Доктора Гергесгеймера тем летом Вороны почти не видели. То ли он охотился в других краях, то ли вообще не выходил на охоту – только одну Ворону это интересовало; но Дарр Дубраули улетел далеко и никаких вестей о нем не слышал. Странное дело, но, когда доктор вновь появился во владениях этой стаи, Дарр Дубраули уже сумел подготовиться и – важнее того – подготовить столько Ворон, сколько смог привлечь, посвятить, убедить и очаровать.
На этот раз доктор Гергесгеймер явился один, что было необычно. Приехал на самодвижущемся фургоне, который медленно пробирался по кустарнику и старым бороздам, а потом по высокой траве до самой опушки буковой рощи, где располагалась ночевка огромной стаи Дарра Дубраули. В открытом кузове не было ни ружей, ни обычного снаряжения; там вообще ничего не было, кроме одного длинного инструмента и двух небольших красных ящиков. Выключив мотор, доктор долгое время просто сидел, сложив руки на коленях. Вороны в этот час по большей части разлетелись во все стороны, искали еду на засушливой равнине. Листва на Буках уже начала желтеть. Дарр Дубраули следил за ним из укрытия и начал нервничать, потому что доктор не делал ничего; Дарру пришлось подавить порыв вылететь, показать ему свое лицо.
Но еще рано.
Наконец доктор Гергесгеймер вышел из машины и, обойдя кузов, достал оттуда инструмент и два красных ящика. С ними он пошел по высохшему руслу ручья туда, где деревья росли гуще всего. Он положил на землю ящики и принялся бурить углубление – для того и был предназначен инструмент, одно из бесконечного множества людских орудий, созданных для определенной цели. Высвободив бур и стряхнув с него налипшую землю, доктор опустился на колени и открыл ящики; достал красные цилиндры, осторожно уложил их один за другим в свежую ямку, утрамбовывая каждый ивовым прутом, который подобрал рядом. С последним красным цилиндром он долго возился, и Дарр не мог понять зачем, а потом тоже уложил его в яму и, отмотав от него длинный моток толстой нитки или тонкой веревки, черной и жесткой, принялся укладывать ее, расчищая место от травы и земли, чтобы нить шла по прямой и ровной поверхности. Тут было искушение: Дарру Дубраули захотелось спуститься и потянуть за нее, вырвать, но он решил не рисковать. Лучше посмотреть, что еще задумал доктор.

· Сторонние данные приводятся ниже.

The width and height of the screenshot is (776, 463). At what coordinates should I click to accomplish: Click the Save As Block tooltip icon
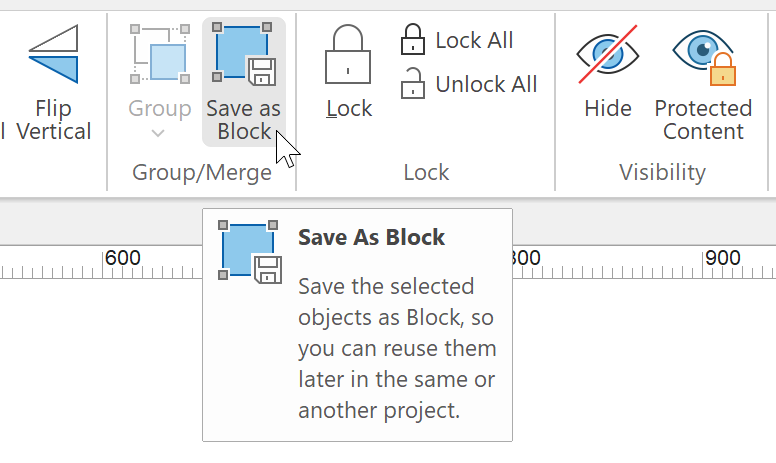tap(250, 253)

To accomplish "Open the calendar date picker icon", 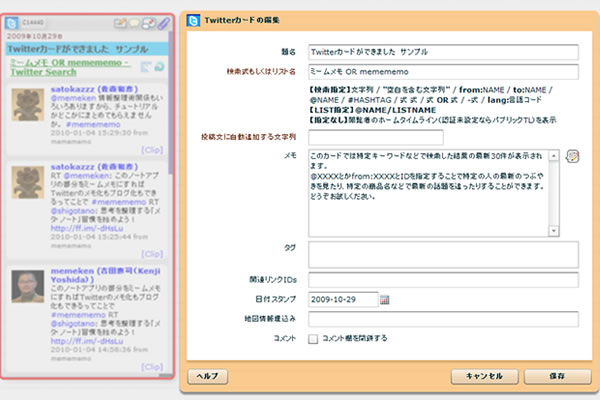I will click(x=385, y=299).
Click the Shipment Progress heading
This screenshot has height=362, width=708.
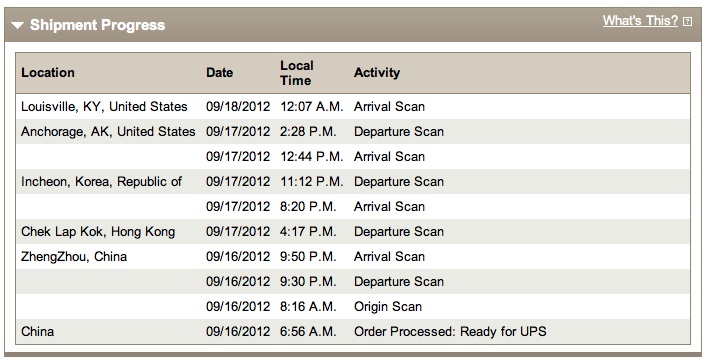tap(98, 25)
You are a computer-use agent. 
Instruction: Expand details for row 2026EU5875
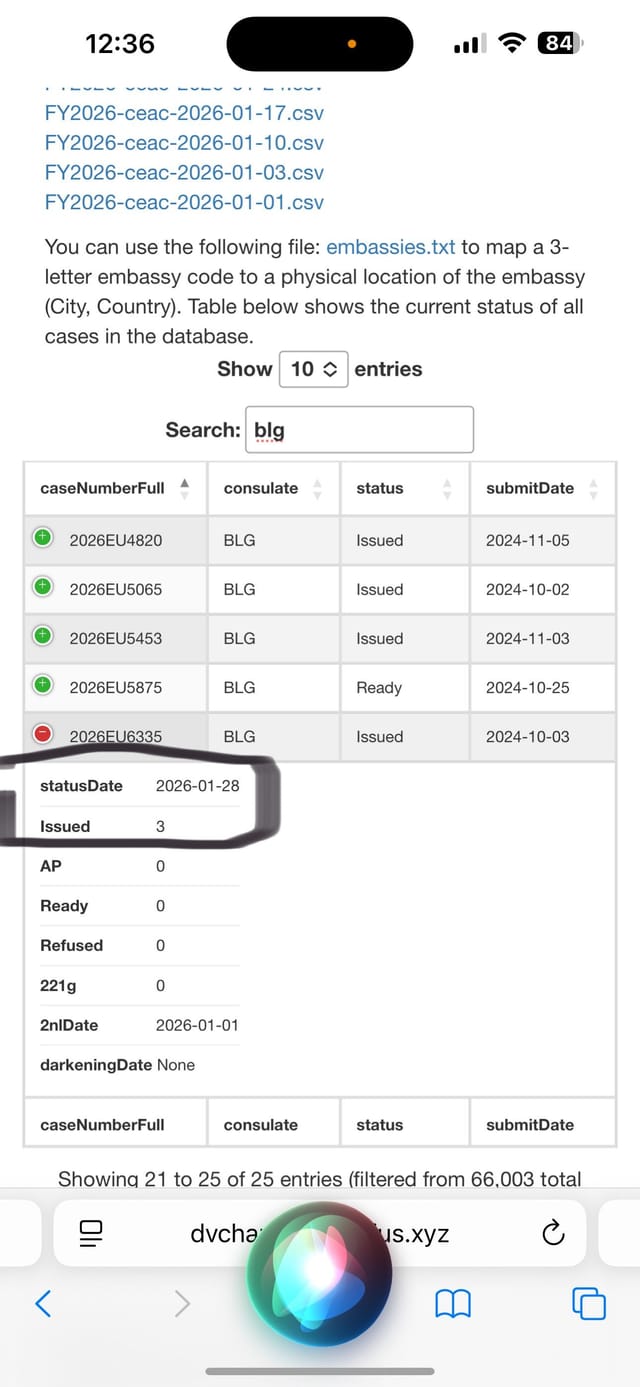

Закончив эту работу, доктор Гергесгеймер вернулся к своему фургону и сел на приступку. Из одного кармана он вынул плоскую фляжку, из другого – хлеб; он ел и пил. Длинные тени деревьев протянулись по траве.

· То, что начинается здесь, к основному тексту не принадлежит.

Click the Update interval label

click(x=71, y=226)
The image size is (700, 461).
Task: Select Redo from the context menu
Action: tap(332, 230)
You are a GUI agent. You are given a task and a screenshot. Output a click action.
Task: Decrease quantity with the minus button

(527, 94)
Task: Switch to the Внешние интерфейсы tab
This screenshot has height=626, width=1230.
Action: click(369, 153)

Дарр Дубраули никогда не понимал, почему доктор Гергесгеймер так давно его ненавидит. Впрочем, он особенно и не пытался понять; Дарр считал, что этот мальчик, а потом мужчина просто ненавидел Ворон. Но дочь Улитки открыла ему, что доктору был нужен только он, Дарр Дубраули. Как она могла это узнать, если особым умом не отличалась? У нее далеко не сразу получилось объяснить Дарру, как доктор Гергесгеймер указывал себе на щеку, разговаривая с другими охотниками или фермерами, по полям которых ходил со своим ружьем. «Белая щека» – вот что значил этот жест, в этом она была уверена. Когда в полях она звала Ворон на смерть, он указывал на свое лицо – «белая щека», – а потом на небо и на деревья, где сидели Вороны, где могла быть та, единственная Ворона, которую он хотел убить.
В любом случае Дарр Дубраули был уверен, что, хотя доктор ненавидел его и прежде, он возненавидел Дарра куда сильней, когда лишился маленькой Вороны, которую поймал и вырастил. Может быть, поэтому он сидел неподвижно – ждал, что к нему вернется Ворона, которую он любил.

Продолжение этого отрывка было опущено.